Successivamente, dopo anni di sperimentazioni e aggiustamenti, nel 1977 la Legge n. 517 stabilisce infine il principio dell’integrazione per tutti gli alunni disabili della scuola elementare e media dai 6 ai 14 anni, imponendo però l’obbligo di una programmazione educativa da parte di tutti gli insegnanti della classe, che vengono affiancati da un insegnante specializzato per il “sostegno didattico” ed una programmazione amministrativa e finanziaria concordata fra Stato e pubblica istruzione.

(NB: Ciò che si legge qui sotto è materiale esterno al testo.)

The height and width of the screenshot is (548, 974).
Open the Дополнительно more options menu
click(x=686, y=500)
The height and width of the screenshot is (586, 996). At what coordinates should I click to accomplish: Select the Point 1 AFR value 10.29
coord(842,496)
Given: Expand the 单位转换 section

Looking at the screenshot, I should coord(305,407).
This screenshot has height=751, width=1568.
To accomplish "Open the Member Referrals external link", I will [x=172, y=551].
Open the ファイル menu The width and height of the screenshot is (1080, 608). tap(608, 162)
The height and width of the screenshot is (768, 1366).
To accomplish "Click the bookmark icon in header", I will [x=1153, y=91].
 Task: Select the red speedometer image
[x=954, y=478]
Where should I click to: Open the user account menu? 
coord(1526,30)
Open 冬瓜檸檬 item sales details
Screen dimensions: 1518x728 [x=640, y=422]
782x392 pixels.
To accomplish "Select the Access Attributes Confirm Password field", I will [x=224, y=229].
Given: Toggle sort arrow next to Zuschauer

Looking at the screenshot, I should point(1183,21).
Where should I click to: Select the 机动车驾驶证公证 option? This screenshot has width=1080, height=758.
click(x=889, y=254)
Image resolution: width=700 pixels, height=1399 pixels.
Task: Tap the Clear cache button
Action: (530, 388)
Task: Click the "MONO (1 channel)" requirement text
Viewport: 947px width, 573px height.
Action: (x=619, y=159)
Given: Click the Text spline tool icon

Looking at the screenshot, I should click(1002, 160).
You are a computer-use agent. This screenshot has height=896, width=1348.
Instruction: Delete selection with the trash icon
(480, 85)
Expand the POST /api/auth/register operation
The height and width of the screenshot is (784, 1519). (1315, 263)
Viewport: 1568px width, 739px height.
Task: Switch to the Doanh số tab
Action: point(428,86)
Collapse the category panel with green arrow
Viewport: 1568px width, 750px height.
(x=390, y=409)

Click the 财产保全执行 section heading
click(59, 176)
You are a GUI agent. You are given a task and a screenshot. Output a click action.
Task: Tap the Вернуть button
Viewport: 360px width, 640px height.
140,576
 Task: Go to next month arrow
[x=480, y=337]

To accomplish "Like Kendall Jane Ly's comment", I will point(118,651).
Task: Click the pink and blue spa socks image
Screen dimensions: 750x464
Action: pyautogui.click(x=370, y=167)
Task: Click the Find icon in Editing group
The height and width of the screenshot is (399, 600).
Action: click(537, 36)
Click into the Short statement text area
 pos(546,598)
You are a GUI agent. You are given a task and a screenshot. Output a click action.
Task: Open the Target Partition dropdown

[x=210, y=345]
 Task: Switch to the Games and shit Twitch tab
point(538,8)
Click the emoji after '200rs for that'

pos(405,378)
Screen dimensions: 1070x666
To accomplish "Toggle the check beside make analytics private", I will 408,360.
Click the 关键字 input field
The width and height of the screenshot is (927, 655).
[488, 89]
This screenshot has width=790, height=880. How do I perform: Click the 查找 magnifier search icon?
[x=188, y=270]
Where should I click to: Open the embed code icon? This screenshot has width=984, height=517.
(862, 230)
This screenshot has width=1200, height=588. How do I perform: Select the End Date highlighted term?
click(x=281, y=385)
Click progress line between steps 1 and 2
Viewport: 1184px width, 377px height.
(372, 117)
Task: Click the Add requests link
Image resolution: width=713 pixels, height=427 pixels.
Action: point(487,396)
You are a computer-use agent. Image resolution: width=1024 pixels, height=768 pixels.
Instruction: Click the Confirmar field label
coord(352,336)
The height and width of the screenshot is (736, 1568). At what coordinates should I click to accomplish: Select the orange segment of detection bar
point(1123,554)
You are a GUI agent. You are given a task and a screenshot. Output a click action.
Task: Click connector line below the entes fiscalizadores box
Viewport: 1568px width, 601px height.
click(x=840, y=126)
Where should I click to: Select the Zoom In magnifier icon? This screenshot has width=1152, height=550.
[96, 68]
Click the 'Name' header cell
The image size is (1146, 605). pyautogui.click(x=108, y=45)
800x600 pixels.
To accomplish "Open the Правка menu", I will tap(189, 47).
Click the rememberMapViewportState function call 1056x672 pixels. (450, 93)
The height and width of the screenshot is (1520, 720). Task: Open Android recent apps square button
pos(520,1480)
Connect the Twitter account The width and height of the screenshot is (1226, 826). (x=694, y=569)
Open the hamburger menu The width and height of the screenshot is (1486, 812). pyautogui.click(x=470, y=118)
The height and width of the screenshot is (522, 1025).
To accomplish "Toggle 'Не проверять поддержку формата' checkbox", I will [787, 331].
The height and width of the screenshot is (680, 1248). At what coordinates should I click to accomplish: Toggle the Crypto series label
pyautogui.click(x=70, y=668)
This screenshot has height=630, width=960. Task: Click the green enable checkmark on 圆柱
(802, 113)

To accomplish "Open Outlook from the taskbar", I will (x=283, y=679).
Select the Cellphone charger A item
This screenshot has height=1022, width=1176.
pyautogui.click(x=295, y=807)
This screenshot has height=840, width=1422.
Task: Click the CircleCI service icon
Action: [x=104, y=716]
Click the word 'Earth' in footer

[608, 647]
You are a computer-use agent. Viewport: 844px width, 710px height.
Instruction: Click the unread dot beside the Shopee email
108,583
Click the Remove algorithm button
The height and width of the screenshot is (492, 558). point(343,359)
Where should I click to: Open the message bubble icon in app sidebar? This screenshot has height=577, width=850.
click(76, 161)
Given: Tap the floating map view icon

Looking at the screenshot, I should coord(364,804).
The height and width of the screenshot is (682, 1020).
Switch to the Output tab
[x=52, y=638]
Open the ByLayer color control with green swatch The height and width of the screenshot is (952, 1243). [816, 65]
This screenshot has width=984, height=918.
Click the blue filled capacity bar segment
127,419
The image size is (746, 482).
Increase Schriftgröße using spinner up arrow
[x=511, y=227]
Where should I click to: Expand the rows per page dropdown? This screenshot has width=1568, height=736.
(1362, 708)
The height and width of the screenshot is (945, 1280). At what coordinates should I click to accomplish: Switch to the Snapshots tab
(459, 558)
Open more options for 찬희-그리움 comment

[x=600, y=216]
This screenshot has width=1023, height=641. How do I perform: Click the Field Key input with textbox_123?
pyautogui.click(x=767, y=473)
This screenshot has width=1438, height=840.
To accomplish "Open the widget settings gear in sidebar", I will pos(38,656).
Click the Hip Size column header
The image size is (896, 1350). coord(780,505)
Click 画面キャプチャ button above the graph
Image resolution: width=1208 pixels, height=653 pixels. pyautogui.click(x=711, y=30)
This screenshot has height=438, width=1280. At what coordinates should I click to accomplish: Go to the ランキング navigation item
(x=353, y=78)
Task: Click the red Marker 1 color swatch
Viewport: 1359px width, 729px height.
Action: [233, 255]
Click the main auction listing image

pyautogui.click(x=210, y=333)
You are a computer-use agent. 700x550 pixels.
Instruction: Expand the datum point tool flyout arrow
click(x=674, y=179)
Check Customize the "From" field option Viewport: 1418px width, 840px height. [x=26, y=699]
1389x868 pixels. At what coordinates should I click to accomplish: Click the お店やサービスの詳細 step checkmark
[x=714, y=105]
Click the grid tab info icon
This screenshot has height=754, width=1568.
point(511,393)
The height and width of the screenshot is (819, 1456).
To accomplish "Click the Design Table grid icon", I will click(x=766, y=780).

Ricordare quella battaglia è fondamentale. Non solo per celebrare una grande donna e una grande conquista politica, sociale e culturale. Ma perché il sistema, in questi anni, è stato messo in crisi dal taglio dei finanziamenti che potrebbe annullare le previsioni legislative, a causa dell’impossibilità di offrire risorse adeguate a questi bambini, a partire dagli insegnanti di sostegno. Mirella, che ha perso la sua Flavia 23 anni fa (per un melanoma, aveva solo 36 anni) non ha smesso di combattere per noi e con noi. Non lasciamola sola. E guardiamoci, stasera 14 novembre, il film tv La classe degli asini. Su RaiUno, in prima serata.